After a decade of quantitative and qualitative monetary easing, the Bank of Japan (BOJ) has admitted that it has not achieved its target of reaching an inflation rate of 2%.
In its latest Outlook for Economic Activity and Prices (Outlook Report), the BOJ predicted a 1% inflation rate for fiscal 2023.
BOJ Gov. Haruhiko Kuroda's term will run to April 2023; it means the central bank has effectively given up on reaching 2% during his tenure.
When Kuroda took his post in April 2013, he set a target of increasing Japan's inflation rate to 2% "in around two years," and the country embarked on a policy of a so-called "new phase of easing," injecting large amounts of money into the market.
At first, prices trended upward, but a consumption tax hike in April 2014 and falling crude oil prices stalled the Japanese economy. The BOJ later expanded its easing with the introduction of negative interest rates, but prices continued to dwindle.
The BOJ-set period for achieving 2% inflation has been pushed back six times, and since April 2018 it has not presented any target date at all.
The bank is said to be predicting an inflation rate of 1% for fiscal 2023 due to the effects of lingering economic downturn from the coronavirus pandemic. At the same time, the BOJ has raised its outlook for the economic growth rate in fiscal 2021 and 2022. If prices don't rise even with the recovery in Japan's economy, we can conclude that Kuroda's easing policy has shown its limits. In the United States and other countries in Europe predicting similar increases in growth, prices are recovering.
In a comprehensive policy inspection in 2016, the BOJ concluded in its analysis that it had not been able to achieve the 2% target because public views that prices would probably not rise had become entrenched due to an extended period of deflation.

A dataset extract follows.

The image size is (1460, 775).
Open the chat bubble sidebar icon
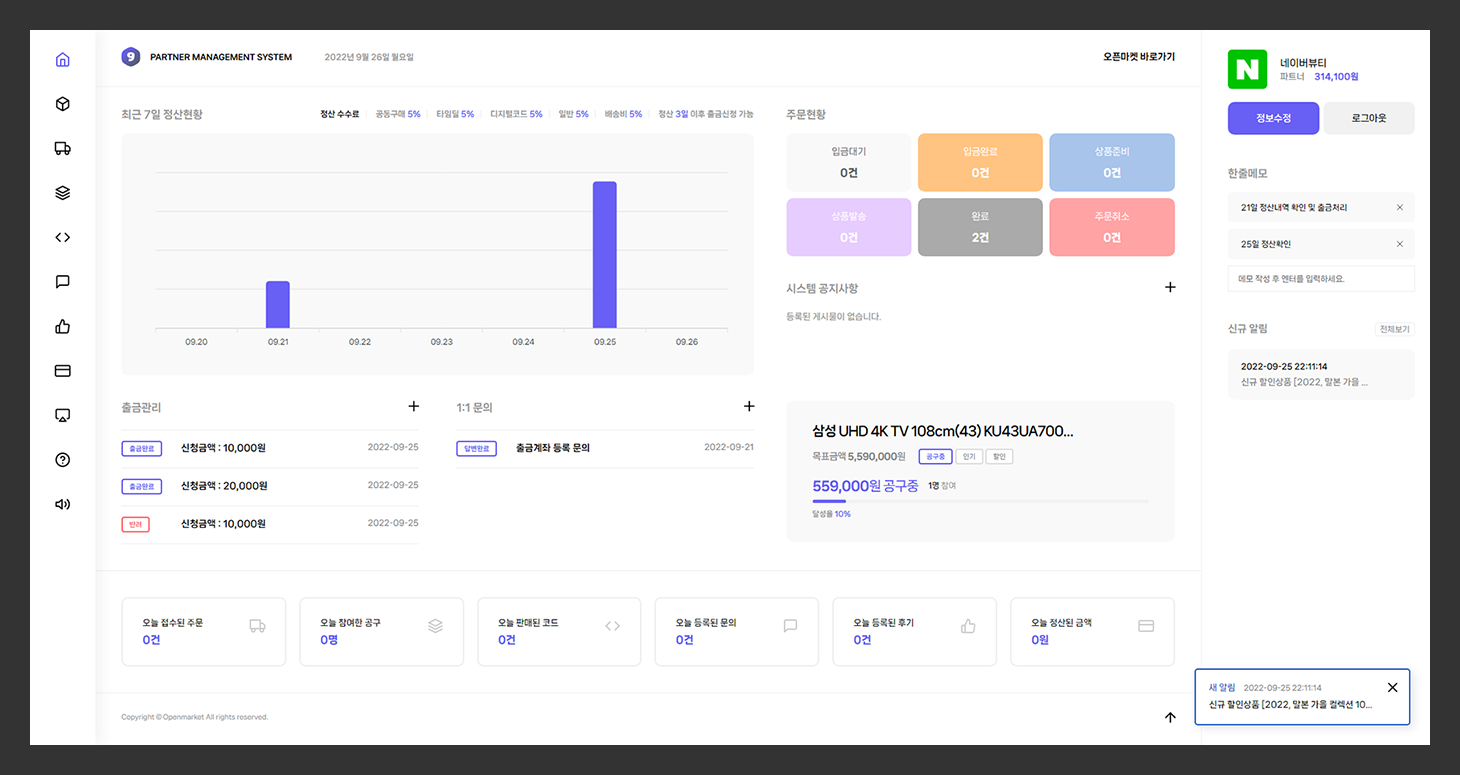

Kuroda repeated this explanation at a news conference last month. He stressed that even after he leaves office, the BOJ will be able to achieve the target if current easing policy is continued.
Japan has fixated on the target because the central banks of other major countries are aiming for 2% inflation rates. But given the circumstances surrounding the Japanese economy, it is questionable whether such a level is appropriate.
While the advantages of rising prices are uncertain, side effects from major easing policies, such as the loss of healthy function in the market, are accumulating.
It would be irresponsible for Kuroda to hand over the central bank's current policy to a successor while pretending not to notice the impasse Japan has reached. During his term in office, Kuroda should conduct a drastic review of the quantitative and qualitative monetary easing policy.